§ WHAT IS REQUIRED
Could the whole of the data below be written out verbatim?

##### THE INPUT

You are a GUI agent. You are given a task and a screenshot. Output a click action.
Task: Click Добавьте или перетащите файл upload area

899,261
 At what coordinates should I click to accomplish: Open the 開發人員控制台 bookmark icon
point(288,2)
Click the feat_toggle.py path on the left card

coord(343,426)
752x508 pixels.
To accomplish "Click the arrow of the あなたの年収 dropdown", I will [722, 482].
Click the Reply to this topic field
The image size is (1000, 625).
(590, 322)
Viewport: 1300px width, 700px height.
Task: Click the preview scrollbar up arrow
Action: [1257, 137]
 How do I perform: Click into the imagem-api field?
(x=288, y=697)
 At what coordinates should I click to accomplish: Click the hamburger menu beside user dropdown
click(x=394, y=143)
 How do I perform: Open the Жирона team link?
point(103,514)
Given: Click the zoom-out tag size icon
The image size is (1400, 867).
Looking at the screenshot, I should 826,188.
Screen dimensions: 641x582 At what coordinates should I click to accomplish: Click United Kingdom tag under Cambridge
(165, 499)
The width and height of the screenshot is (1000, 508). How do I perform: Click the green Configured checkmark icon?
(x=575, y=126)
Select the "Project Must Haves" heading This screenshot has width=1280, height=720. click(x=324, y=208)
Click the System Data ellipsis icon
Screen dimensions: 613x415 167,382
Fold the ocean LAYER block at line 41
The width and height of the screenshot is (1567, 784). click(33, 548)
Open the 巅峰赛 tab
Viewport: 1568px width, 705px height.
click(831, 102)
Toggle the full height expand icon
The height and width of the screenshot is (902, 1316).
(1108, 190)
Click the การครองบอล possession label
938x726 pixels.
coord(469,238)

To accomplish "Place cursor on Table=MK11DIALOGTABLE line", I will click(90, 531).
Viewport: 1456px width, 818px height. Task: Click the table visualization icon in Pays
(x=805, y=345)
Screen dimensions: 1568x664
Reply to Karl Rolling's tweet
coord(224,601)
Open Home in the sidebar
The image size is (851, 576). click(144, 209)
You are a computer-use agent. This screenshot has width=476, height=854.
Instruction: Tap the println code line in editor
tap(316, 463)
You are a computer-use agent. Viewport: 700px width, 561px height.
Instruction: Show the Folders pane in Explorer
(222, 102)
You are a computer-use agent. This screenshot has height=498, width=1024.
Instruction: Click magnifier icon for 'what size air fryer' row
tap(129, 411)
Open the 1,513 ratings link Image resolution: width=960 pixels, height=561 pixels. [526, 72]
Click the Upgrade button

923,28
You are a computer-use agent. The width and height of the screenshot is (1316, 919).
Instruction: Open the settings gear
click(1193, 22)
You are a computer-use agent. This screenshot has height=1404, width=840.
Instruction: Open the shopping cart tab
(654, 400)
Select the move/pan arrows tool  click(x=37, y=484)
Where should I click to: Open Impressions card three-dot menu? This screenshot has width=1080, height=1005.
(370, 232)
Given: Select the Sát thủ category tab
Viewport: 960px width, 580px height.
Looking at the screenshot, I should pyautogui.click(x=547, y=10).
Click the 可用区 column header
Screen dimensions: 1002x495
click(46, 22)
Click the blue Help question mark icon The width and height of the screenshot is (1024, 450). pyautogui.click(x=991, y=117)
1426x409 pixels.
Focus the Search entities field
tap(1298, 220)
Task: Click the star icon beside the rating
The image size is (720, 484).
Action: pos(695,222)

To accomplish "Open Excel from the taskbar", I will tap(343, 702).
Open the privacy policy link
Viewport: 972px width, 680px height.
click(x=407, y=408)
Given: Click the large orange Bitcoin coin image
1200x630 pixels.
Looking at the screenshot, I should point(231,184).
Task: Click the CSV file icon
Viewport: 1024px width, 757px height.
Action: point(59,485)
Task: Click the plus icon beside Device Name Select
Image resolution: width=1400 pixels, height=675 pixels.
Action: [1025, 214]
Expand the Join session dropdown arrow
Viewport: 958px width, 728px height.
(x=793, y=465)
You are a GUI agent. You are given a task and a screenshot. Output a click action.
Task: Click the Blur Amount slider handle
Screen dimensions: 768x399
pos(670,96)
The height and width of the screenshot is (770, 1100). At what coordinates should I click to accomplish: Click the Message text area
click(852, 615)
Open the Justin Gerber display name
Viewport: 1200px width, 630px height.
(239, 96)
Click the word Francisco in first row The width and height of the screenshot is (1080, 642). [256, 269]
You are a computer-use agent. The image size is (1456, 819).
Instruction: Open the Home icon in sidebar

##########

§ TASK RESULT
You are a GUI agent. You are given a task and a screenshot. Output a click action.
Task: Click Добавьте или перетащите файл upload area

899,261
 At what coordinates should I click to accomplish: Open the 開發人員控制台 bookmark icon
point(288,2)
Click the feat_toggle.py path on the left card

coord(343,426)
752x508 pixels.
To accomplish "Click the arrow of the あなたの年収 dropdown", I will [722, 482].
Click the Reply to this topic field
The image size is (1000, 625).
(590, 322)
Viewport: 1300px width, 700px height.
Task: Click the preview scrollbar up arrow
Action: [1257, 137]
 How do I perform: Click into the imagem-api field?
(x=288, y=697)
 At what coordinates should I click to accomplish: Click the hamburger menu beside user dropdown
click(x=394, y=143)
 How do I perform: Open the Жирона team link?
point(103,514)
Given: Click the zoom-out tag size icon
The image size is (1400, 867).
Looking at the screenshot, I should 826,188.
Screen dimensions: 641x582 At what coordinates should I click to accomplish: Click United Kingdom tag under Cambridge
(165, 499)
The width and height of the screenshot is (1000, 508). How do I perform: Click the green Configured checkmark icon?
(x=575, y=126)
Select the "Project Must Haves" heading This screenshot has width=1280, height=720. click(x=324, y=208)
Click the System Data ellipsis icon
Screen dimensions: 613x415 167,382
Fold the ocean LAYER block at line 41
The width and height of the screenshot is (1567, 784). click(33, 548)
Open the 巅峰赛 tab
Viewport: 1568px width, 705px height.
click(831, 102)
Toggle the full height expand icon
The height and width of the screenshot is (902, 1316).
(1108, 190)
Click the การครองบอล possession label
938x726 pixels.
coord(469,238)

To accomplish "Place cursor on Table=MK11DIALOGTABLE line", I will click(90, 531).
Viewport: 1456px width, 818px height. Task: Click the table visualization icon in Pays
(x=805, y=345)
Screen dimensions: 1568x664
Reply to Karl Rolling's tweet
coord(224,601)
Open Home in the sidebar
The image size is (851, 576). click(144, 209)
You are a computer-use agent. This screenshot has width=476, height=854.
Instruction: Tap the println code line in editor
tap(316, 463)
You are a computer-use agent. Viewport: 700px width, 561px height.
Instruction: Show the Folders pane in Explorer
(222, 102)
You are a computer-use agent. This screenshot has height=498, width=1024.
Instruction: Click magnifier icon for 'what size air fryer' row
tap(129, 411)
Open the 1,513 ratings link Image resolution: width=960 pixels, height=561 pixels. [526, 72]
Click the Upgrade button

923,28
You are a computer-use agent. The width and height of the screenshot is (1316, 919).
Instruction: Open the settings gear
click(1193, 22)
You are a computer-use agent. This screenshot has height=1404, width=840.
Instruction: Open the shopping cart tab
(654, 400)
Select the move/pan arrows tool  click(x=37, y=484)
Where should I click to: Open Impressions card three-dot menu? This screenshot has width=1080, height=1005.
(370, 232)
Given: Select the Sát thủ category tab
Viewport: 960px width, 580px height.
Looking at the screenshot, I should pyautogui.click(x=547, y=10).
Click the 可用区 column header
Screen dimensions: 1002x495
click(46, 22)
Click the blue Help question mark icon The width and height of the screenshot is (1024, 450). pyautogui.click(x=991, y=117)
1426x409 pixels.
Focus the Search entities field
tap(1298, 220)
Task: Click the star icon beside the rating
The image size is (720, 484).
Action: pos(695,222)

To accomplish "Open Excel from the taskbar", I will tap(343, 702).
Open the privacy policy link
Viewport: 972px width, 680px height.
click(x=407, y=408)
Given: Click the large orange Bitcoin coin image
1200x630 pixels.
Looking at the screenshot, I should point(231,184).
Task: Click the CSV file icon
Viewport: 1024px width, 757px height.
Action: point(59,485)
Task: Click the plus icon beside Device Name Select
Image resolution: width=1400 pixels, height=675 pixels.
Action: [1025, 214]
Expand the Join session dropdown arrow
Viewport: 958px width, 728px height.
(x=793, y=465)
You are a GUI agent. You are given a task and a screenshot. Output a click action.
Task: Click the Blur Amount slider handle
Screen dimensions: 768x399
pos(670,96)
The height and width of the screenshot is (770, 1100). At what coordinates should I click to accomplish: Click the Message text area
click(852, 615)
Open the Justin Gerber display name
Viewport: 1200px width, 630px height.
(239, 96)
Click the word Francisco in first row The width and height of the screenshot is (1080, 642). [256, 269]
You are a computer-use agent. The image size is (1456, 819).
Instruction: Open the Home icon in sidebar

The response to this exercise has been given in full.